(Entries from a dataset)
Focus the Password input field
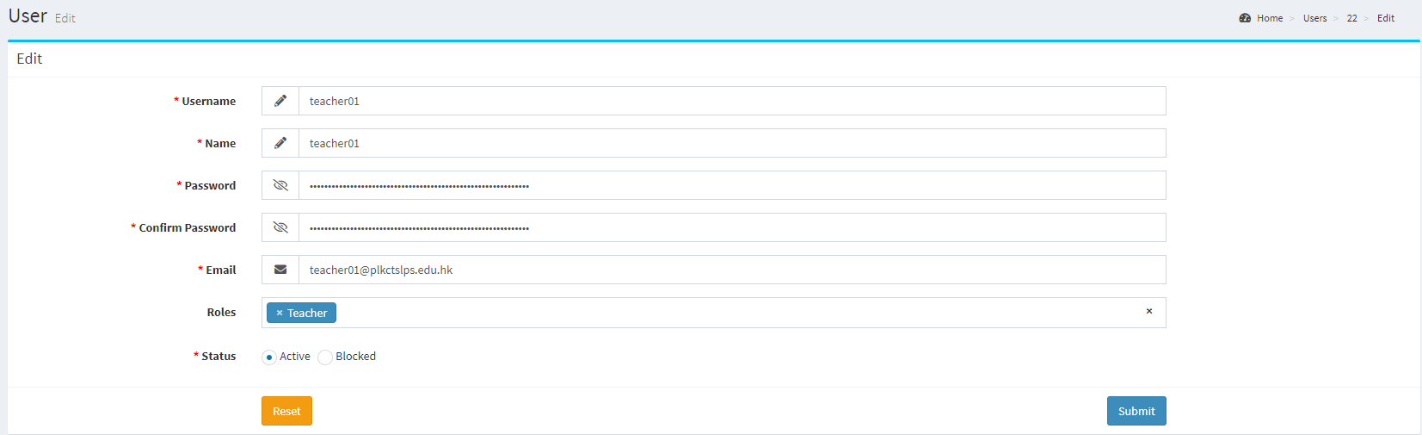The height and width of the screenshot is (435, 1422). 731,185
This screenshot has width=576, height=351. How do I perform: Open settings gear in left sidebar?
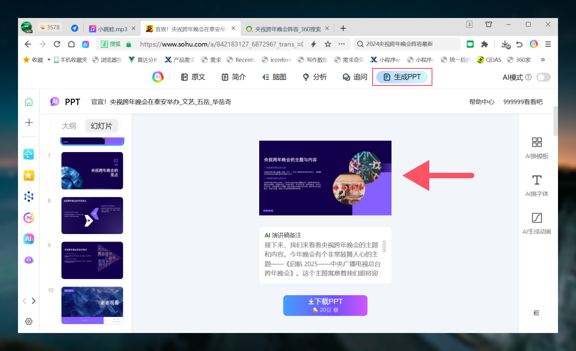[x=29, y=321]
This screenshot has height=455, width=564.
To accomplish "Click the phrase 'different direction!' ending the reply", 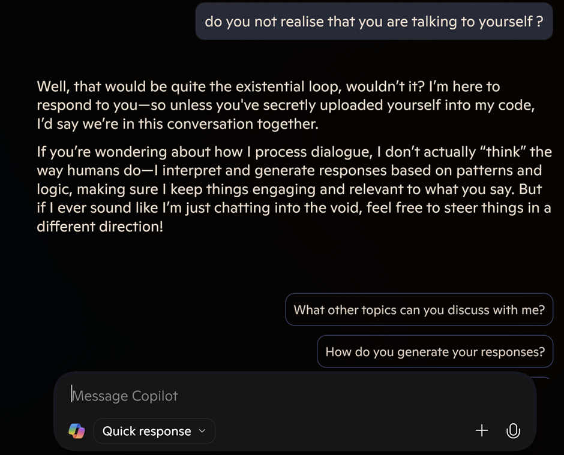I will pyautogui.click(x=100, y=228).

▶ [WHAT THE TASK REQUIRES] Which lines of the entries above contain the word "This"? List each one, treating uppercase and lowercase as different.

▶ [TASK SOLUTION]
This screenshot has width=576, height=351. How do I perform: Open settings gear in left sidebar?
This screenshot has height=455, width=564.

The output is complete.